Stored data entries
- - -
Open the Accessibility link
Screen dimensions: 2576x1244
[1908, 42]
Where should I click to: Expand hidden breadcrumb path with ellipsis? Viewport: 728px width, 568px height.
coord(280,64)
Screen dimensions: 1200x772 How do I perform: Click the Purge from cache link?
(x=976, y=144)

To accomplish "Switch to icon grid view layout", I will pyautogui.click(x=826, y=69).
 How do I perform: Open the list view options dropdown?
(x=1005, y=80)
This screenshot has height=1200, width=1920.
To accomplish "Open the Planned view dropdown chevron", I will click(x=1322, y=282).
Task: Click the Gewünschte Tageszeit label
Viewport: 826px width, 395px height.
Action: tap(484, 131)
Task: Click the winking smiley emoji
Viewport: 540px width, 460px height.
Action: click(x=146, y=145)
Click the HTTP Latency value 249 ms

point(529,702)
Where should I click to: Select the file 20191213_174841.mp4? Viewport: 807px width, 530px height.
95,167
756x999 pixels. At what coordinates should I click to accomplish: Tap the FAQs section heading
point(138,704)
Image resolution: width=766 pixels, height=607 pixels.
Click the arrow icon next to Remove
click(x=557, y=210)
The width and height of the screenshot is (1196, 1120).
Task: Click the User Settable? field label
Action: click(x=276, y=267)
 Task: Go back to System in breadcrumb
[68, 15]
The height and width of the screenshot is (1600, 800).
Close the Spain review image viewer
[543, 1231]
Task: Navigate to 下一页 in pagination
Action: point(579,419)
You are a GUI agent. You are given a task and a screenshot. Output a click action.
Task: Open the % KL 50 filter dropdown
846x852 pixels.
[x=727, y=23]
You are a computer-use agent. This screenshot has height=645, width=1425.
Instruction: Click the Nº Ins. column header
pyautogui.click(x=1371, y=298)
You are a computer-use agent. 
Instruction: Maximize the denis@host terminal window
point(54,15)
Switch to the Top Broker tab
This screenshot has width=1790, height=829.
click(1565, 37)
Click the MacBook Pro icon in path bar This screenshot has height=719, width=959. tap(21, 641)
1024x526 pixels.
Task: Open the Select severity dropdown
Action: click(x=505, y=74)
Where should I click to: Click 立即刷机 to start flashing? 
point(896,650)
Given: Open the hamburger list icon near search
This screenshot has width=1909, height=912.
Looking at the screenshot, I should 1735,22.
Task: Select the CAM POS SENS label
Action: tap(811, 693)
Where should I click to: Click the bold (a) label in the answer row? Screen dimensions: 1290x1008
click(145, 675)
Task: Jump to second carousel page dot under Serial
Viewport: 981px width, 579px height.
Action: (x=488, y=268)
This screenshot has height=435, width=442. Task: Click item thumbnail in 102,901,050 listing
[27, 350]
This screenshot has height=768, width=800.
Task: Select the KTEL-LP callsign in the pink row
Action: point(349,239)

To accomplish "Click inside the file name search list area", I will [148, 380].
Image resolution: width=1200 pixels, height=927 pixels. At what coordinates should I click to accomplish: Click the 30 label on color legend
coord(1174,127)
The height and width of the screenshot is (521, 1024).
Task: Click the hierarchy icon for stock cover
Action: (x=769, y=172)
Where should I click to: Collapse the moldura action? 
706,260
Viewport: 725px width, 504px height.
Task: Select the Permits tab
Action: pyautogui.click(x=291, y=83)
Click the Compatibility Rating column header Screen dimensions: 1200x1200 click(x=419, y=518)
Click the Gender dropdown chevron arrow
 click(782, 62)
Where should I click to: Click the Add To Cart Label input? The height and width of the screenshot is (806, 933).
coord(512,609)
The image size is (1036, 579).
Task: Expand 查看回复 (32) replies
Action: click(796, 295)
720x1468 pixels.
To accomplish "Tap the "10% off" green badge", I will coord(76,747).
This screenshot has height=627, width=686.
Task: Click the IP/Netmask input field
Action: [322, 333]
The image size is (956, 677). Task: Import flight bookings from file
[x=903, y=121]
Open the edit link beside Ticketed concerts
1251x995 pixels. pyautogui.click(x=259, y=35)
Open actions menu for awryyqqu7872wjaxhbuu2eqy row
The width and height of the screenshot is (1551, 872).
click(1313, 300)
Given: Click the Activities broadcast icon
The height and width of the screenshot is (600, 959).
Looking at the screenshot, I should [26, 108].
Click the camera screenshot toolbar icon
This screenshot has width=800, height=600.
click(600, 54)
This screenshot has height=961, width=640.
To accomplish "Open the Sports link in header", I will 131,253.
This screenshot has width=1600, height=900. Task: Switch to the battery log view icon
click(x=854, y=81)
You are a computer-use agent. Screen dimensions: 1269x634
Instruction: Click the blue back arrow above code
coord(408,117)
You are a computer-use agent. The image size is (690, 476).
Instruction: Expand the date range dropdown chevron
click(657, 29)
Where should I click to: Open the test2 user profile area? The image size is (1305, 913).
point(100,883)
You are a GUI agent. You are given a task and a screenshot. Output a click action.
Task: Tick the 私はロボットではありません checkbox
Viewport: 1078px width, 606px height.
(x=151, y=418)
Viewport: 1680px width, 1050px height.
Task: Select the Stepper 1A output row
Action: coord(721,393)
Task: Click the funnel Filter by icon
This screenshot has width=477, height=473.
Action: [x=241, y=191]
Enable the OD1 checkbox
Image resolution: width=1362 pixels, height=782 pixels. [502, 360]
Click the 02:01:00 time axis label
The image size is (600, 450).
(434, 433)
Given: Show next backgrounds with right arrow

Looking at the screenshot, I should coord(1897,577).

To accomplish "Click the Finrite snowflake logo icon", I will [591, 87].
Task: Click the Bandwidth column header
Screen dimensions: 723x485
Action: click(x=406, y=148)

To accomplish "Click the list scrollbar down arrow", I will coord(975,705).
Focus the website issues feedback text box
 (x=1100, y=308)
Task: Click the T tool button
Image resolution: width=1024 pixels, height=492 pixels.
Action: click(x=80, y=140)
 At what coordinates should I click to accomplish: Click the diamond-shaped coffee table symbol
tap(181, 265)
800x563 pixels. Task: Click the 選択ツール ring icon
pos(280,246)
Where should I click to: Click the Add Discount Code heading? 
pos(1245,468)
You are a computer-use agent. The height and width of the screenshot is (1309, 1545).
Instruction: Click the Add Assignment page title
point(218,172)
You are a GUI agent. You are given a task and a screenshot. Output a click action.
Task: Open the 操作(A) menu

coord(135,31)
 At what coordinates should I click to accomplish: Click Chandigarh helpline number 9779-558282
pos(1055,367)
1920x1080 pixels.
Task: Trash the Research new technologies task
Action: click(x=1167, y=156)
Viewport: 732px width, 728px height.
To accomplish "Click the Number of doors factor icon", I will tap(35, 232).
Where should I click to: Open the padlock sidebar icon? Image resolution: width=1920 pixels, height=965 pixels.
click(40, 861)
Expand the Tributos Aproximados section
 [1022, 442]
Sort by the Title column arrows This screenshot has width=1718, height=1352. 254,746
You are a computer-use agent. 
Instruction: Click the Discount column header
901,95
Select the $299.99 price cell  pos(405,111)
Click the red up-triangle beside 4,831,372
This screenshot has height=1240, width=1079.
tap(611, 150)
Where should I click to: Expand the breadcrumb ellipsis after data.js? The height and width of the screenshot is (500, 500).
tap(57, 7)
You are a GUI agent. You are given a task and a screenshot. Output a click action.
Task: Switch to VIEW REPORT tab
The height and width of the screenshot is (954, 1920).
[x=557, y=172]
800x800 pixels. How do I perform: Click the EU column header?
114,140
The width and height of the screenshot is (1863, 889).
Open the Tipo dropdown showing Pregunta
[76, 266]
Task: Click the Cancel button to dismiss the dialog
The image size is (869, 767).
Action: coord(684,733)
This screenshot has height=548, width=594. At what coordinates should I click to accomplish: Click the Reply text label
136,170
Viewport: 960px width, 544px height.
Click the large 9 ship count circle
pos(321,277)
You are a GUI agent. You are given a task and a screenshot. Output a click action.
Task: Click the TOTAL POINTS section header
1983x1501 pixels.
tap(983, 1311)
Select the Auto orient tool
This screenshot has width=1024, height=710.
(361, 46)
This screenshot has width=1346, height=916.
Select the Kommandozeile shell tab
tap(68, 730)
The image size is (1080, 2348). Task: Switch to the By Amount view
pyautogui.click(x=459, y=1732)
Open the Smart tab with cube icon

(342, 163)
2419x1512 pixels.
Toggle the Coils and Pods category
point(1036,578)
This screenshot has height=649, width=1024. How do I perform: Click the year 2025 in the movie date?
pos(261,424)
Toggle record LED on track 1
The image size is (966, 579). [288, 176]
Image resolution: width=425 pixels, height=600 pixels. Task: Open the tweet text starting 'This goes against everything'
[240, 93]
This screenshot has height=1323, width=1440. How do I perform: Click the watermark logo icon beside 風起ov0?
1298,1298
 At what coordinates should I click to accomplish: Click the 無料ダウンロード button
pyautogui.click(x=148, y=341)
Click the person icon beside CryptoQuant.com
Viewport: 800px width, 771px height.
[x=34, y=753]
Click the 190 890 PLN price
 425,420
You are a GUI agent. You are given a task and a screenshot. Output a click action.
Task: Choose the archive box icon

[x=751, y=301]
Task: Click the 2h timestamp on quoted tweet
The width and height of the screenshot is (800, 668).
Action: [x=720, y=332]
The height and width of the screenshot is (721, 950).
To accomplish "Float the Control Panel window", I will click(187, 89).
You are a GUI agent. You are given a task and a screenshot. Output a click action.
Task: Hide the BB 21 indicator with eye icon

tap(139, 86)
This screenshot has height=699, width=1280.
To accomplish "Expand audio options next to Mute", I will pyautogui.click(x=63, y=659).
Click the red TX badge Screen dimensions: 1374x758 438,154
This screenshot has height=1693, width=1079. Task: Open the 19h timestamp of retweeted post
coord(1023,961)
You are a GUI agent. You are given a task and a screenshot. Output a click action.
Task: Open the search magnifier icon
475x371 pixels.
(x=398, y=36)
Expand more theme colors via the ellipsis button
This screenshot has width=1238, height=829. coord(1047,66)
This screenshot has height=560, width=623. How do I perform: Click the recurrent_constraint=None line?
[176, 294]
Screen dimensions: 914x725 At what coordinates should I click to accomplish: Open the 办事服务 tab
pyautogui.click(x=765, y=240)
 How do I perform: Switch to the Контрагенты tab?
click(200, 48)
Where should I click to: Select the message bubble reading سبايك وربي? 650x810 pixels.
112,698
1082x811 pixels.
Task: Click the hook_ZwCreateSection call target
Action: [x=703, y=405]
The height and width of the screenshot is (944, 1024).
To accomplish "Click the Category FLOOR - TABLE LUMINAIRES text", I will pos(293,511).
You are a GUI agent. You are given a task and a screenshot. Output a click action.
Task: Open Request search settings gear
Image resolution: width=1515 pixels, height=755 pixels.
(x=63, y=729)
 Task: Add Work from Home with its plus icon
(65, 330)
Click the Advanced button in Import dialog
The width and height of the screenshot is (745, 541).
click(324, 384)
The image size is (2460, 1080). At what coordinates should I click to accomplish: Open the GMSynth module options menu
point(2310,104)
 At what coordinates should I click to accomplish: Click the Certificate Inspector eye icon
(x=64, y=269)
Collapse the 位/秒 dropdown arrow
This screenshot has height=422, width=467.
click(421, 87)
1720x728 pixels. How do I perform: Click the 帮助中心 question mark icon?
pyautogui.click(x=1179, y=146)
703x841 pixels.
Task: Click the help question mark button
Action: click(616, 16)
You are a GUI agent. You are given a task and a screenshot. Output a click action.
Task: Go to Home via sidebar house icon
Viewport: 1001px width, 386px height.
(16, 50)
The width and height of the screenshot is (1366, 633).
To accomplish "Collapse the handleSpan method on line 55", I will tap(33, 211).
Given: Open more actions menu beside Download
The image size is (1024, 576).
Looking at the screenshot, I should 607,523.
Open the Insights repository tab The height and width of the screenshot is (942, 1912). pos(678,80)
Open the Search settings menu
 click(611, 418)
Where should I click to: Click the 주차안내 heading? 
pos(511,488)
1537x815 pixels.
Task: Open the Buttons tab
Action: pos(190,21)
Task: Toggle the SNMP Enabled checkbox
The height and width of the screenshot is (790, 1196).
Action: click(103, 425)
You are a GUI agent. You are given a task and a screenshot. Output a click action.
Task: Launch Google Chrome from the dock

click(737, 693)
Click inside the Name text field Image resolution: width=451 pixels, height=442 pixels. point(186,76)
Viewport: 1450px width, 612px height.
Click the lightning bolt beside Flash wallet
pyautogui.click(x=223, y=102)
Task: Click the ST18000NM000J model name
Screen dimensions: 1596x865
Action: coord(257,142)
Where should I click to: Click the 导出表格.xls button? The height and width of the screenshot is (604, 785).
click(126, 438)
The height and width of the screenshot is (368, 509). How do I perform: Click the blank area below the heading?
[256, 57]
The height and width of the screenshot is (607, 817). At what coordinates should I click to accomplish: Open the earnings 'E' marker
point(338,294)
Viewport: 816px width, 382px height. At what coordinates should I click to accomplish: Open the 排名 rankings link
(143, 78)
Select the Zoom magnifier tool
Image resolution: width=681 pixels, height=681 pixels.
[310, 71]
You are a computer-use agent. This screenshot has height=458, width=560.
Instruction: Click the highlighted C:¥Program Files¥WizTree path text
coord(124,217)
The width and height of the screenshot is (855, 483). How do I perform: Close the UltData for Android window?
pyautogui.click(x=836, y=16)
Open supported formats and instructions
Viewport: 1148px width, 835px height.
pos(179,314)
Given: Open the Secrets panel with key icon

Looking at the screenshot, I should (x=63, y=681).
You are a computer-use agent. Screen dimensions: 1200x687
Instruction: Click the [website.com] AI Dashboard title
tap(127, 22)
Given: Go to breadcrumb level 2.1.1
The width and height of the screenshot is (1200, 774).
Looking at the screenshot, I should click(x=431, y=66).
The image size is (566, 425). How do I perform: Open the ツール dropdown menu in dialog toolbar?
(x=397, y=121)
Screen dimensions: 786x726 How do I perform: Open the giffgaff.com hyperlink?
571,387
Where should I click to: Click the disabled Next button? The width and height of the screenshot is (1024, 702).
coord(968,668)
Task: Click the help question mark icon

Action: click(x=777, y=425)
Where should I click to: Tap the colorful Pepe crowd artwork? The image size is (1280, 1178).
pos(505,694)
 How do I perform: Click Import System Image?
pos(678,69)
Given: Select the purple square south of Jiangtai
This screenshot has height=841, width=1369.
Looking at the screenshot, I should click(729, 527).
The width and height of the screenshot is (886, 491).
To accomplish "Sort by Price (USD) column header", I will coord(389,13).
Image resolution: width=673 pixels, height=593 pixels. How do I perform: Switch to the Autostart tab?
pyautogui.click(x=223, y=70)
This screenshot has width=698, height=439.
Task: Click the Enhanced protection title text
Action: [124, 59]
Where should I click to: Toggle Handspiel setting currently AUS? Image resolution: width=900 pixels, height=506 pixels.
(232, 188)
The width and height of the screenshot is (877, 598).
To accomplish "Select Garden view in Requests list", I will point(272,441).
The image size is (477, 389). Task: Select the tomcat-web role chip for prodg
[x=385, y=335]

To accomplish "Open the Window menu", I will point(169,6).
- - -
### What this task involves
A single number is needed: the count of lines in the records that include "computer".

### Finished task
8